───── SUPPLIED DATA

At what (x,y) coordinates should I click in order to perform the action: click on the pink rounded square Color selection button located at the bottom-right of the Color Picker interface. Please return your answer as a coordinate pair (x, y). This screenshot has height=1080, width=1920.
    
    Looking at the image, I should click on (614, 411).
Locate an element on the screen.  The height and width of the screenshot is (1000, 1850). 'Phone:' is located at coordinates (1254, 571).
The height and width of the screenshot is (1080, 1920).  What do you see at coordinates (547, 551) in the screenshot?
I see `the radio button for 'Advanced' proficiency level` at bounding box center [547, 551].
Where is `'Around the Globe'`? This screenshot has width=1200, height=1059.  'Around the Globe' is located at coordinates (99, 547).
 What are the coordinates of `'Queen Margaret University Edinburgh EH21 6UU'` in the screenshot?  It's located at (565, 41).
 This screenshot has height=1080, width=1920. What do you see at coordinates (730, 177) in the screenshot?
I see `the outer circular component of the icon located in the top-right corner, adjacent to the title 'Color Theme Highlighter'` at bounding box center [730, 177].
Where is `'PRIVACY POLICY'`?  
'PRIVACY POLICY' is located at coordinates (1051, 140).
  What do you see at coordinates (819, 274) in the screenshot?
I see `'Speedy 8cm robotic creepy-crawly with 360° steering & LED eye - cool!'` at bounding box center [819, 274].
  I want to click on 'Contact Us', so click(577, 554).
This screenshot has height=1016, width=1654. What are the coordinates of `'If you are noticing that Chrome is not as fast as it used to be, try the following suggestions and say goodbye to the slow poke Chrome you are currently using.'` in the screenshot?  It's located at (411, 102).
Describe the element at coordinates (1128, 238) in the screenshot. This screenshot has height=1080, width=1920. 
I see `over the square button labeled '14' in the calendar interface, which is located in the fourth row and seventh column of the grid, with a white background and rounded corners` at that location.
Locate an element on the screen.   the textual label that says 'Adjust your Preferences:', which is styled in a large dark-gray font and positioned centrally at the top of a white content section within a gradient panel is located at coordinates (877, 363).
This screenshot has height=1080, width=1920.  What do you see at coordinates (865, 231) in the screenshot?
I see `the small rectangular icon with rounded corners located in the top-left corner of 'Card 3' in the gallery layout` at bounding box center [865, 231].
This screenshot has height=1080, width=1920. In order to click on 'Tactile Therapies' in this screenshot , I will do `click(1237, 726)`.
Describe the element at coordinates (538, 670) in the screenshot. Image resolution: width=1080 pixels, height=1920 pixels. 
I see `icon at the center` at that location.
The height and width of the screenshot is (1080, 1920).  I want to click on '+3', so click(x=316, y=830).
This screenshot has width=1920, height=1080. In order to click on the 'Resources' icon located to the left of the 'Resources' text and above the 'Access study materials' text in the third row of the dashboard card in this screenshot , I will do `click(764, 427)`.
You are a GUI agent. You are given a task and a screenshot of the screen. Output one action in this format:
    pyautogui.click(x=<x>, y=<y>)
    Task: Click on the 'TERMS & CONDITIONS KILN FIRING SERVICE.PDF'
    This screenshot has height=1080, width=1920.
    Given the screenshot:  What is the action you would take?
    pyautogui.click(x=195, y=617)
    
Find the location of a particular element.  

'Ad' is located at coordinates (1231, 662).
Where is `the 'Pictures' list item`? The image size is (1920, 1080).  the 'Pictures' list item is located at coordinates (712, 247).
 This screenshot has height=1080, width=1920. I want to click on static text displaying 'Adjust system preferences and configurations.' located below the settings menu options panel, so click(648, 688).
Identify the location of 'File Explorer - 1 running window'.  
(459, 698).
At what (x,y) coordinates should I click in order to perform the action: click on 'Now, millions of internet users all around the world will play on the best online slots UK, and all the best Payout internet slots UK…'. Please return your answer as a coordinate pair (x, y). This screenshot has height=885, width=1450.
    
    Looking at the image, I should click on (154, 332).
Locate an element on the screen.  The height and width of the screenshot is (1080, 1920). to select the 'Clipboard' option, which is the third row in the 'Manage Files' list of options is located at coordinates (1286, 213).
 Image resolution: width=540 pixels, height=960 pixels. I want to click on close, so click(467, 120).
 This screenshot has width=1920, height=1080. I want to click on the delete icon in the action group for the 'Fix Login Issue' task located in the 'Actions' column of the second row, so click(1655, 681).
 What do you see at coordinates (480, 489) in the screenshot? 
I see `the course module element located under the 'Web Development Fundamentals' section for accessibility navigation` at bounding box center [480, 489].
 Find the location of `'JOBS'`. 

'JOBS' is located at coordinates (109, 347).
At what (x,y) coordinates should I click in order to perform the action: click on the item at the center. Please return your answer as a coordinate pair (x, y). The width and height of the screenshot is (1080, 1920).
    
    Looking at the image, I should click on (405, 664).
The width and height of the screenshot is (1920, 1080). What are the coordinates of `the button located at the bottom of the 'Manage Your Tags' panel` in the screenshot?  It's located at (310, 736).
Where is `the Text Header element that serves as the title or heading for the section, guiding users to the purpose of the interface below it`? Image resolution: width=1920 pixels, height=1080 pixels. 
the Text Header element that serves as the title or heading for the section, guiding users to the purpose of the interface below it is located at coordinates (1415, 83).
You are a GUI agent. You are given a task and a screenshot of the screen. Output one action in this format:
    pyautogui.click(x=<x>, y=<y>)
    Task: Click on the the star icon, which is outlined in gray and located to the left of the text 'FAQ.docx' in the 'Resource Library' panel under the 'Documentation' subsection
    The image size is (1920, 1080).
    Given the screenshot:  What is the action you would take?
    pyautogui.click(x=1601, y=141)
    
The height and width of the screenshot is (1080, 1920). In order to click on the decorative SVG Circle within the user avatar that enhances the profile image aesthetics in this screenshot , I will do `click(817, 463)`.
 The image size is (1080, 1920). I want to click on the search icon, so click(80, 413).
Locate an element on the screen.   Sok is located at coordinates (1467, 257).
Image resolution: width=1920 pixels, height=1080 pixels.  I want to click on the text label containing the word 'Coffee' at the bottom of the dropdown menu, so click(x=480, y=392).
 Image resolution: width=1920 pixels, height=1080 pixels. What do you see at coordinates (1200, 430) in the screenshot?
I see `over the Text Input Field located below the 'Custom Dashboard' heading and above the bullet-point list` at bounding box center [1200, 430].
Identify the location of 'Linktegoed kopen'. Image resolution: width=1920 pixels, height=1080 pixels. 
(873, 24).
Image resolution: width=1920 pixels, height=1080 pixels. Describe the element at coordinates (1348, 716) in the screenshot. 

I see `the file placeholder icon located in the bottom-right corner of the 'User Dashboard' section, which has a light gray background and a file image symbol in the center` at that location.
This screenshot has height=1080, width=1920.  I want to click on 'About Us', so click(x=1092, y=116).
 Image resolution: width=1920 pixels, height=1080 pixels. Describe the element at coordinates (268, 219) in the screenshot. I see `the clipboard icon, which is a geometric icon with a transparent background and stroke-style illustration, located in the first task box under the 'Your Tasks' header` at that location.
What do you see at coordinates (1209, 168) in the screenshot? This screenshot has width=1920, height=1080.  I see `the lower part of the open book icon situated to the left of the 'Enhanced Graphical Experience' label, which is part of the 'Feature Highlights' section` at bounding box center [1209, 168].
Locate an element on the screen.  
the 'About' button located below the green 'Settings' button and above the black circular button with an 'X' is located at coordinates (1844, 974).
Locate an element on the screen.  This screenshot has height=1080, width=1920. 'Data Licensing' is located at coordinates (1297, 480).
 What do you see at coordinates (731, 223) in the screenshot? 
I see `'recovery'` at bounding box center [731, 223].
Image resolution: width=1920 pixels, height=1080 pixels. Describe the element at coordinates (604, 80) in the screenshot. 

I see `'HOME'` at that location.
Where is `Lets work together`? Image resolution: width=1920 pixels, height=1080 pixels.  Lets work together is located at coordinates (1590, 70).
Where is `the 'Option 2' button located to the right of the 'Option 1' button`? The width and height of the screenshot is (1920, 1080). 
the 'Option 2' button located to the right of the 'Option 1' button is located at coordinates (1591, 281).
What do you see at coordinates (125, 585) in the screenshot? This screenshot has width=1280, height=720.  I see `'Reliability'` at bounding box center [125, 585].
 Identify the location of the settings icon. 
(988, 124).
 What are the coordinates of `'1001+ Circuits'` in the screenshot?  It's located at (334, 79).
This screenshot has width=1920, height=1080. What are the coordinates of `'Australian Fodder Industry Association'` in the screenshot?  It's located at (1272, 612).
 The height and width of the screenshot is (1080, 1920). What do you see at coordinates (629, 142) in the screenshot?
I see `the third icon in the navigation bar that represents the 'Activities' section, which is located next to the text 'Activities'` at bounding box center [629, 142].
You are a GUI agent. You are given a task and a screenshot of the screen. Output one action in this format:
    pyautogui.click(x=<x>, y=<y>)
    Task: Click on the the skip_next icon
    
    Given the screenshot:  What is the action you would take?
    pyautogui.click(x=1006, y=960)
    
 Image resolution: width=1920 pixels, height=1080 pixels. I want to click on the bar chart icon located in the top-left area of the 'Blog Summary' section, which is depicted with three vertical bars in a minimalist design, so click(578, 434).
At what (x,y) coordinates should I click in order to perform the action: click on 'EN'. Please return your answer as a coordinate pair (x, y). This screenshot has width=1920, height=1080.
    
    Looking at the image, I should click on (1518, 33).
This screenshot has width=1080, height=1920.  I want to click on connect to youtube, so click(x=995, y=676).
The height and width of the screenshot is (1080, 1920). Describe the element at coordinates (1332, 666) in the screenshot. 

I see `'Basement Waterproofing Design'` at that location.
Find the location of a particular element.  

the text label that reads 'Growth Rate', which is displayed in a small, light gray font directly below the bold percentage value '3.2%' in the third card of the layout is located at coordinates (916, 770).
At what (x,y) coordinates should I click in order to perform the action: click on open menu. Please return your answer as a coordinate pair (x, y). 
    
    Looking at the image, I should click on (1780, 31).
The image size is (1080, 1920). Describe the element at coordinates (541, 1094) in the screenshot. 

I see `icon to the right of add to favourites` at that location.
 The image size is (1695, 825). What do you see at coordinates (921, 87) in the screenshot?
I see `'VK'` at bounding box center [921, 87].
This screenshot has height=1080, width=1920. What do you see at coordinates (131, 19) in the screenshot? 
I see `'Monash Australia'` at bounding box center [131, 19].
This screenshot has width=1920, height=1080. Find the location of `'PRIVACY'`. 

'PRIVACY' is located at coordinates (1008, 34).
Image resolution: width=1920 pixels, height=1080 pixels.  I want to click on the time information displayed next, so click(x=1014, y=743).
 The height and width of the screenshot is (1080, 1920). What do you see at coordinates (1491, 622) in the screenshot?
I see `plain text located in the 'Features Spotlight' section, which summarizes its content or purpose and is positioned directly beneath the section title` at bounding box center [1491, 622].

──────────

WHAT YOU ARE ASKED TO DO >>
Copy each line of the material above that contains the word "Find".

EXERCISE SOLUTION >>
Find the location of a particular element.  
 Find the location of `'JOBS'`. 
Find the location of a particular element.  
This screenshot has width=1920, height=1080. Find the location of `'PRIVACY'`. 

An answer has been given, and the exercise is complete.